== Exercise description ==
Starting at the line that contains "Select the 720p/24 fps radio circle" and ending at the line that contains "Image resolution: width=868", recast the lines below as a Markdown table with the columns Row and Line, numbering each row and skipping blank lines. Leave the pictures out.

== Records for processing ==
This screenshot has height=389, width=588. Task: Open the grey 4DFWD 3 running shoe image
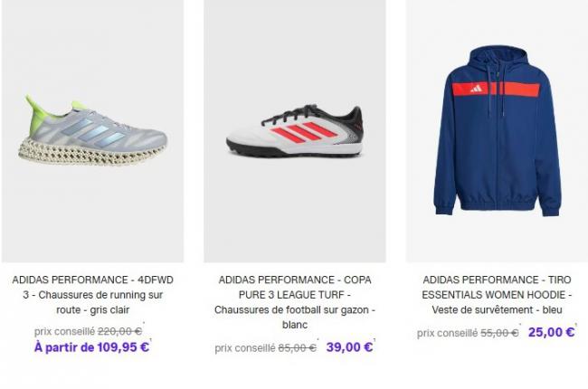tap(92, 131)
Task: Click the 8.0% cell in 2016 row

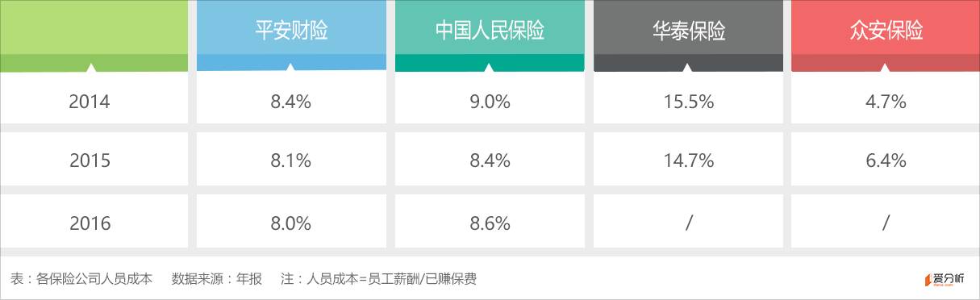Action: point(291,223)
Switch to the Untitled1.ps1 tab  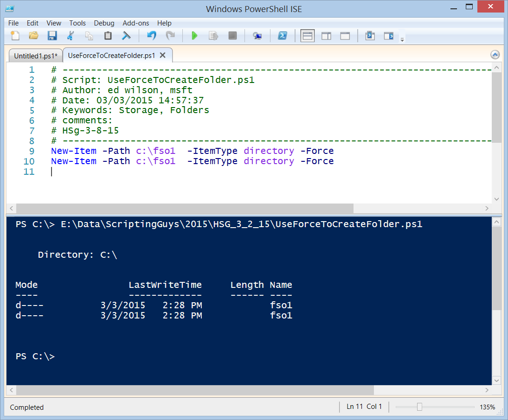coord(35,55)
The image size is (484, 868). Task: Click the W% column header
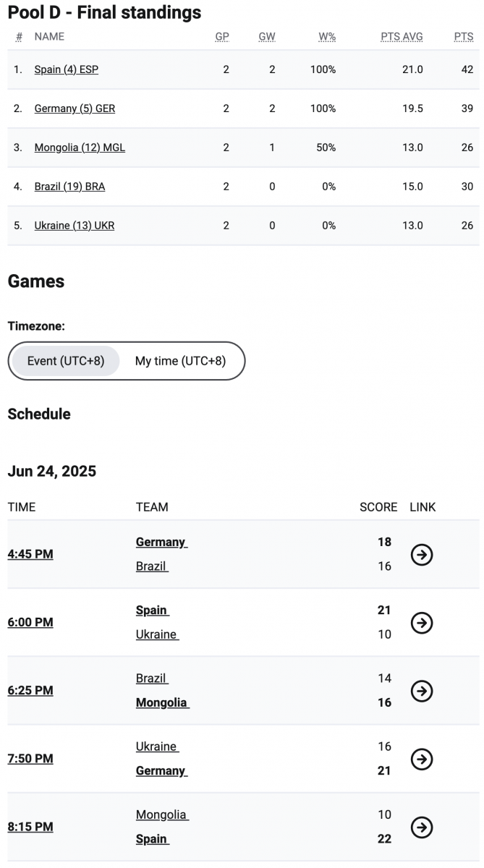pyautogui.click(x=327, y=37)
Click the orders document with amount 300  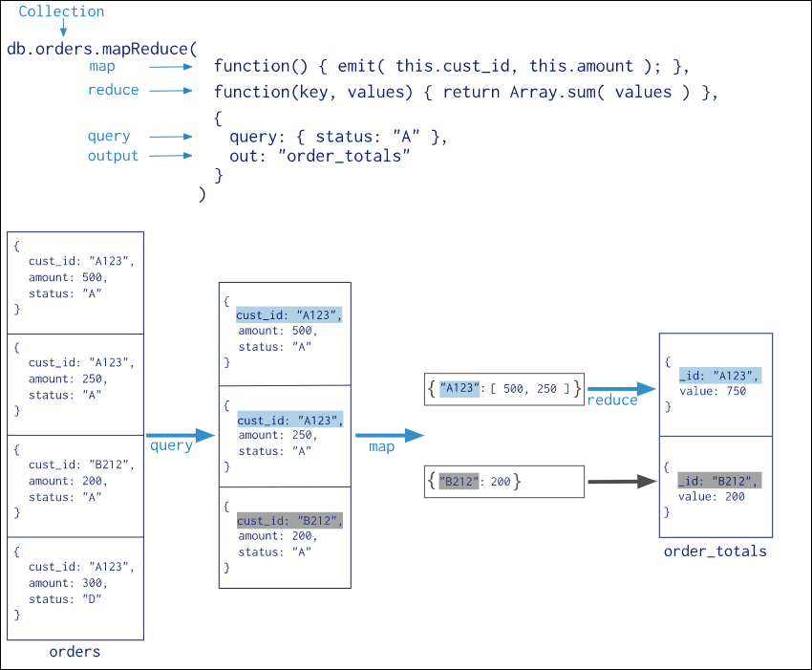point(75,588)
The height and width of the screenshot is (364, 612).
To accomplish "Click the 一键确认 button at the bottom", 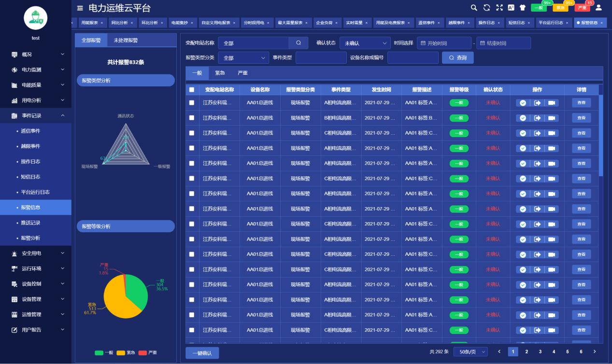I will [202, 352].

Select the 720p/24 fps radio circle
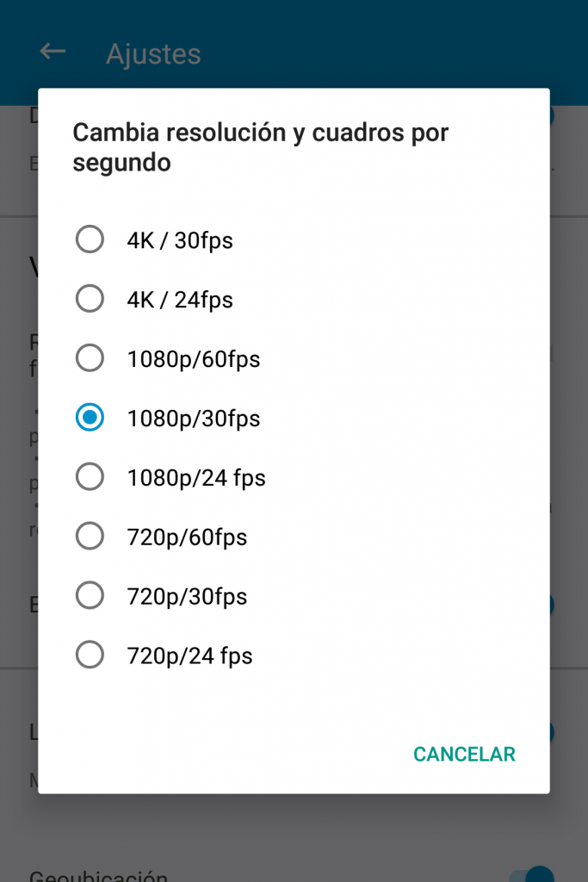[90, 655]
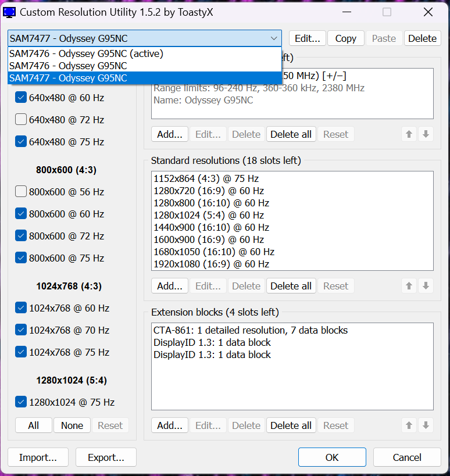Click down arrow in Standard resolutions section
The width and height of the screenshot is (450, 476).
[x=426, y=286]
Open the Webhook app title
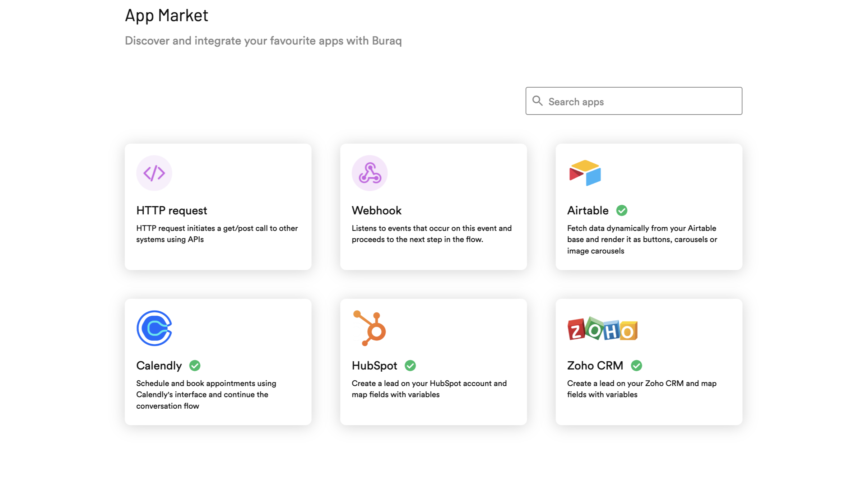Image resolution: width=868 pixels, height=488 pixels. [376, 210]
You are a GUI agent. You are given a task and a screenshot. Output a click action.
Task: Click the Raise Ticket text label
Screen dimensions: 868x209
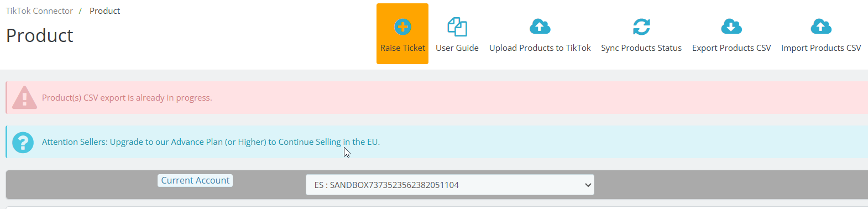pos(402,48)
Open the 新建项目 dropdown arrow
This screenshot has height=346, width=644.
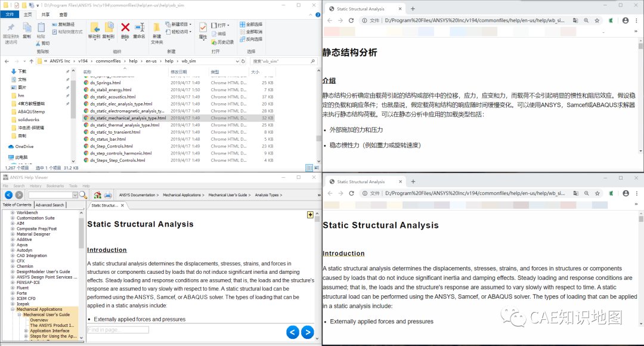pyautogui.click(x=190, y=23)
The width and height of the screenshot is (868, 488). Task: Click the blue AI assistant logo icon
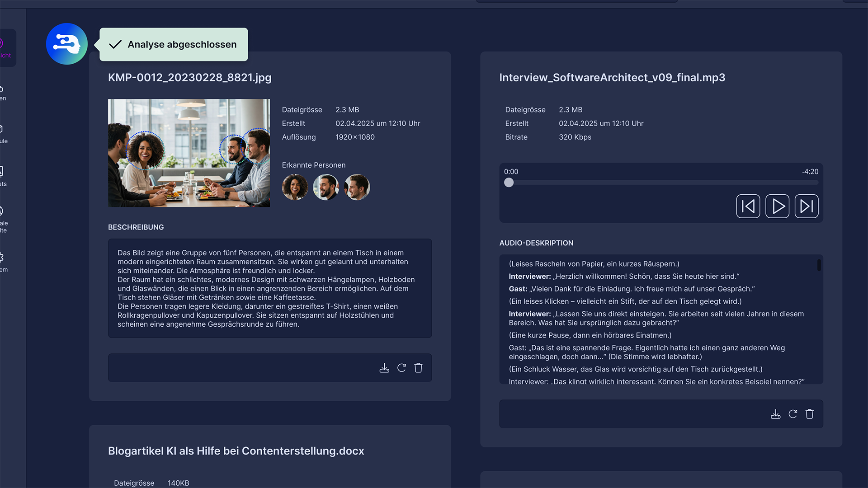tap(66, 44)
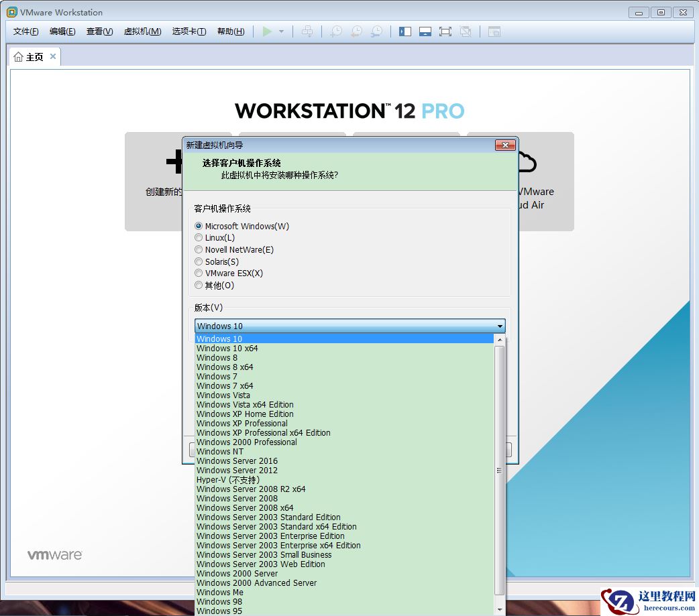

== Full solution ==
| Row | Line |
|---|---|
| 1 | Select the 720p/24 fps radio circle |
| 2 | [90, 655] |
| 3 | Click down arrow in Standard resolutions section |
| 4 | The width and height of the screenshot is (450, 476). |
| 5 | [x=426, y=286] |
| 6 | Open the Webhook app title |
| 7 | Image resolution: width=868 pixels, height=488 pixels. [376, 210] |